Empezar bien la mañana sí puede tener un impacto real en el resto del día. Salir de noche tiene su encanto, pero es imposible negar que un buen desayuno con buena compañía también es un plan infalible, siempre y cuando encuentres el sitio correcto. En Croasán el concepto es simple: pan artesanal recién horneado, chilaquiles crujientes con mucha salsa, porciones generosas, una carta grande pero no abrumadora, precios justos, un servicio cálido y eficiente y una atmósfera sofisticada pero muy relajada, con espacios luminosos para empezar el día con buen ánimo. Tienen tres sucursales en la CDMX: Coyoacán —la original—, Condesa y San José Insurgentes. Todas ofrecen un concepto de desayuno todo el día, y en la última hay planes para ampliar el horario próximamente.


Espacios luminosos para desayunar con tus personas favoritas
Aunque la sucursal de la Condesa es más pequeña —pensada más bien para ser un concepto to-go, aunque sí tiene un par de mesas—, las de Coyoacán y la San José Insurgentes son espacios amplios, que se prestan bien para recibir grupos más grandes. Lo que destaca es el interiorismo clásico de manteles blancos, con untoque rústico, hogareño y moderno. Son sitios perfectos para ir con amigas, en familia o incluso a solas.

El pan dulce: la estrella de Croasán
Como su nombre ya sugiere, la estrella de Croasán es el pan dulce —y claro, específicamente los croissants—. Y es que Francisco Espejel, socio fundador, se formó en la École Lenotre de París, donde pudo desarrollar sus habilidades como panadero con toda la técnica francesa. Sin embargo, el pan que se hornea diario tiene en mente la nostalgia de los clásicos desayunos mexicanos, con conchas, galletas, panqués y roles. Una de las creaciones de la casa que también destacan es el Jengibre, un pan que recuerda al kouign-amann francés, pero que integra ingredientes aromáticos que se acompañan bien con las texturas de este pan.

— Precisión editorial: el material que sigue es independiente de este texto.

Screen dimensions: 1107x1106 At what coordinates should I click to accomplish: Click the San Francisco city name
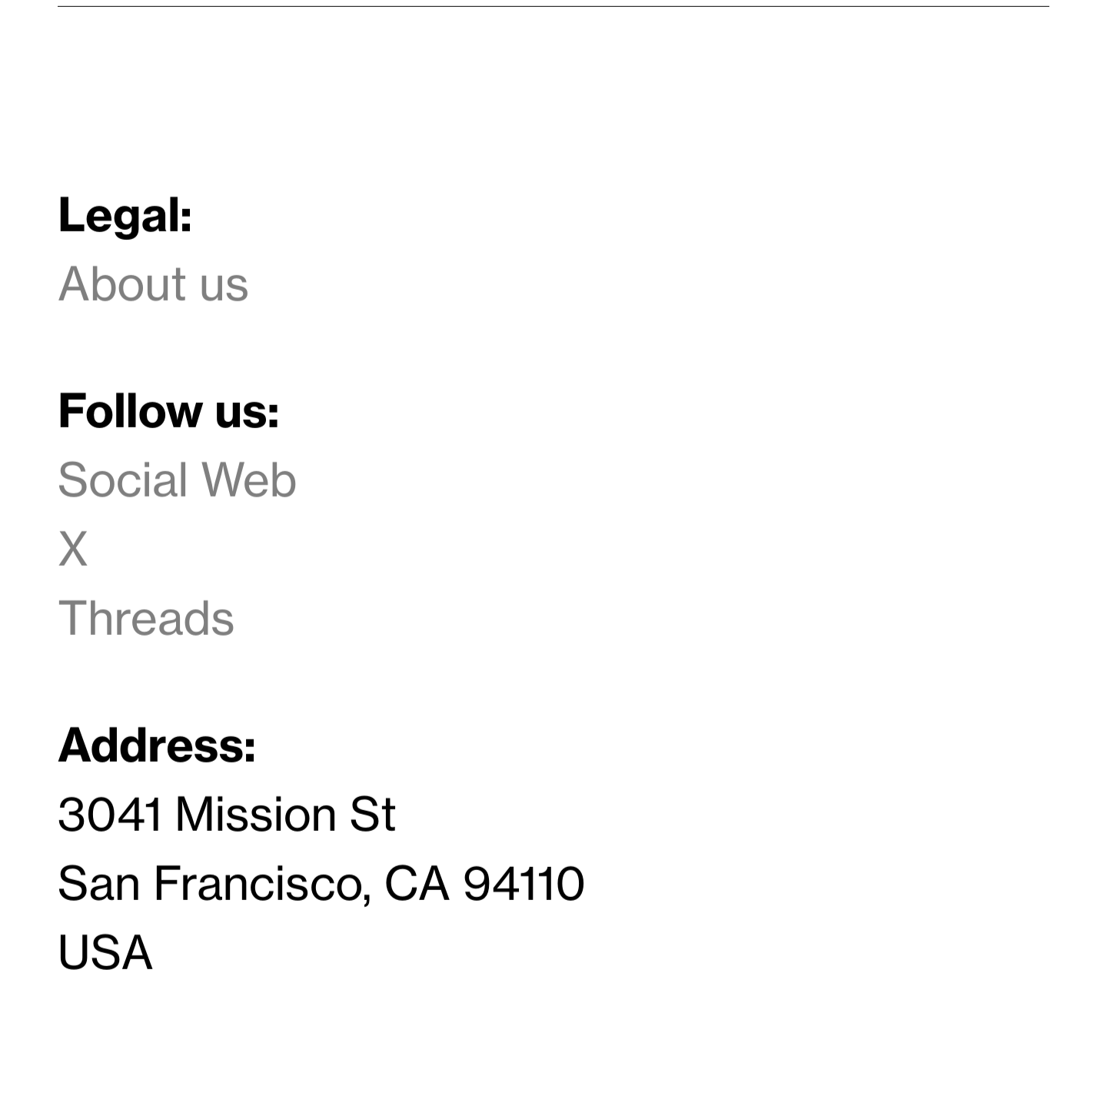point(211,884)
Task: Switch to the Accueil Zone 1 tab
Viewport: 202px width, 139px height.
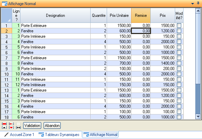Action: (21, 135)
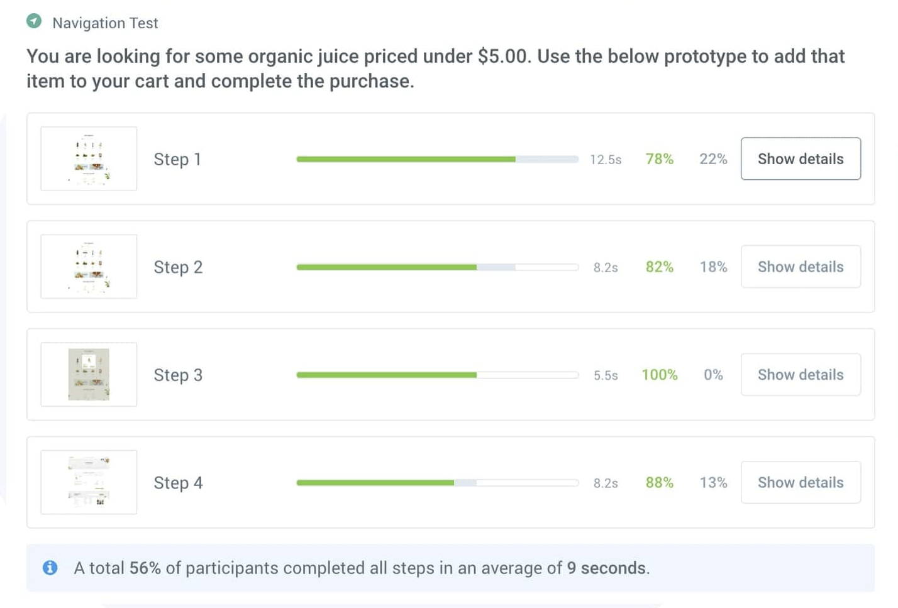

Chilaquiles, omelettes y sándwiches
La carta de Croasán es extensa, pero no abrumadora. Por un lado, platos como el Croque Madame, el toast de setas y cebolla caramelizada y el pan francés con azúcar y nibs de cacao hacen alarde de la excelente panadería del lugar. Pero si lo tuyo son los desayunos mexicanos, sí o sí tienes que probar los chilaquiles. Aquí hay tres variantes: los clásicos verdes —la proteína ya está incluida en el precio de $210 MXN, y puedes escoger entre pollo, huevo, cecina o brisket—, los Yucatecos —con cochinita y salsa de achiote— y los Oaxaqueños —con salsa negra y la proteína de tu elección—. Se preparan con totopos de nopal horneado, y vale la pena destacar que las porciones son generosas. Si prefieres algo más ligero, el omelette de salmón ahumado con queso crema y alcaparras no decepciona.